HANOI (Reuters) – Vietnam has culled about 4.7 million pigs to contain an outbreak of African swine fever that has spread to all 63 provinces in the Southeast Asian country, an official said on Friday.

The disease first detected in February has been hard to contain because there is no vaccine, said Pham Van Dong, head of the Animal Health Department.

“We have culled around 4.7 million pigs and, as you can see, the Ministry of Agriculture and Rural Development has confirmed that the outbreak has now spread to all 63 provinces and cities,” Dong told Reuters.

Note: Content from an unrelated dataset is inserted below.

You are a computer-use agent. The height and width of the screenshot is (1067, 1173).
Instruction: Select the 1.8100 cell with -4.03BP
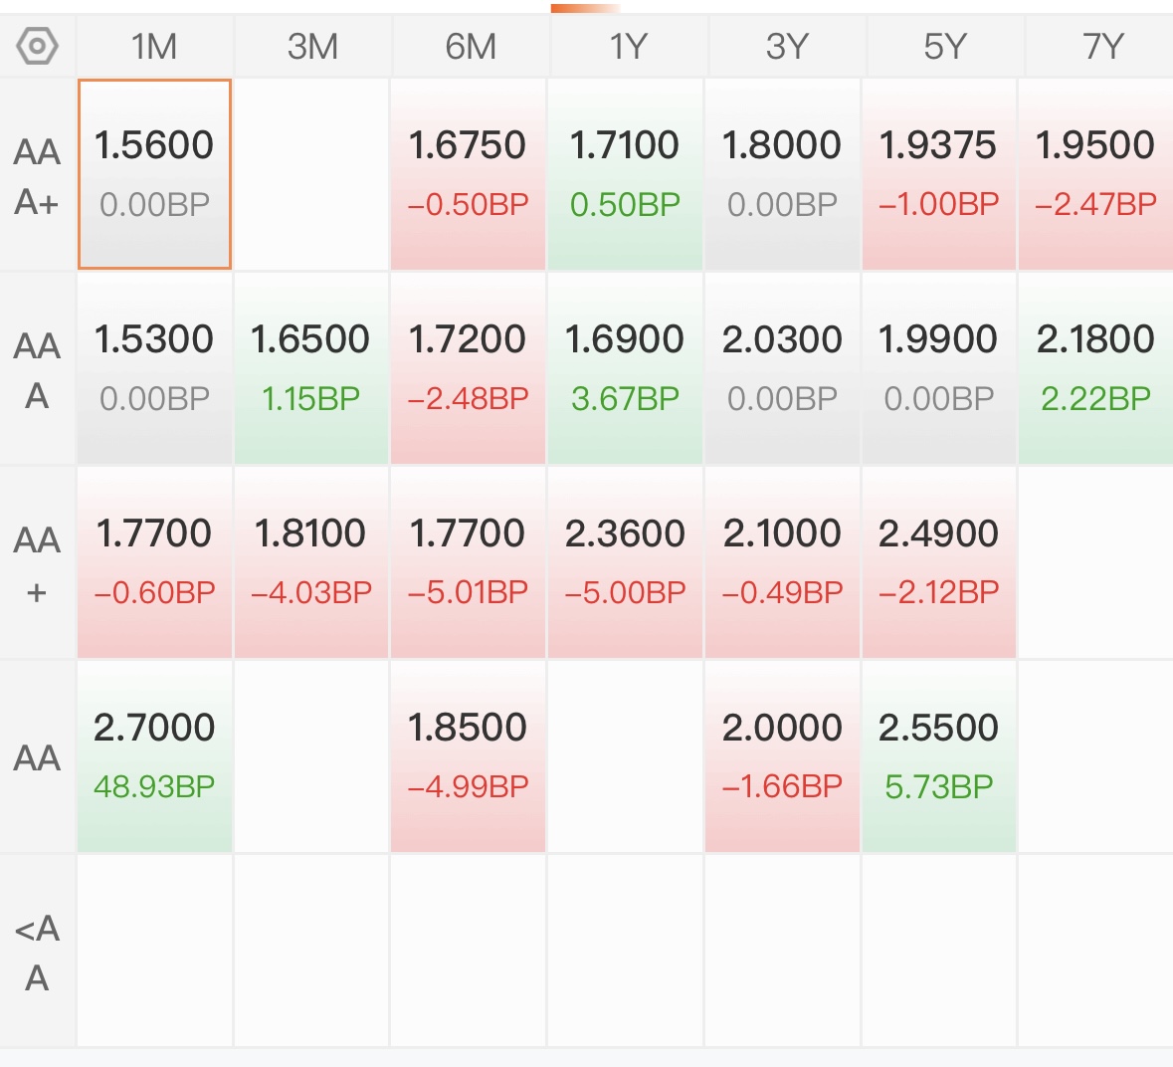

Pork accounts for three-quarters of total meat consumption in Vietnam, a country of 96 million people where most of its farm-raised pigs are consumed domestically.

Vietnam’s pig herd at end July was down 18.5% to 22.2 million pigs since December.

The pork industry is valued at 94 trillion dong ($4 billion) a year, or nearly 10% of the country’s agricultural sector.

Farm hygiene is the best way to protect the pig herd, deputy agriculture minister Phung Duc Tien told the Ho Chi Minh City Law newspaper.

“Applying biosecurity in farming will help meet domestic demand for pork through the end of this year and help keep consumer prices under control,” Tien was quoted as saying.

African swine fever was first detected in Asia last year in China, the world’s largest pork producer. China’s pig herd shrank by 32.2% in July from the same month a year ago.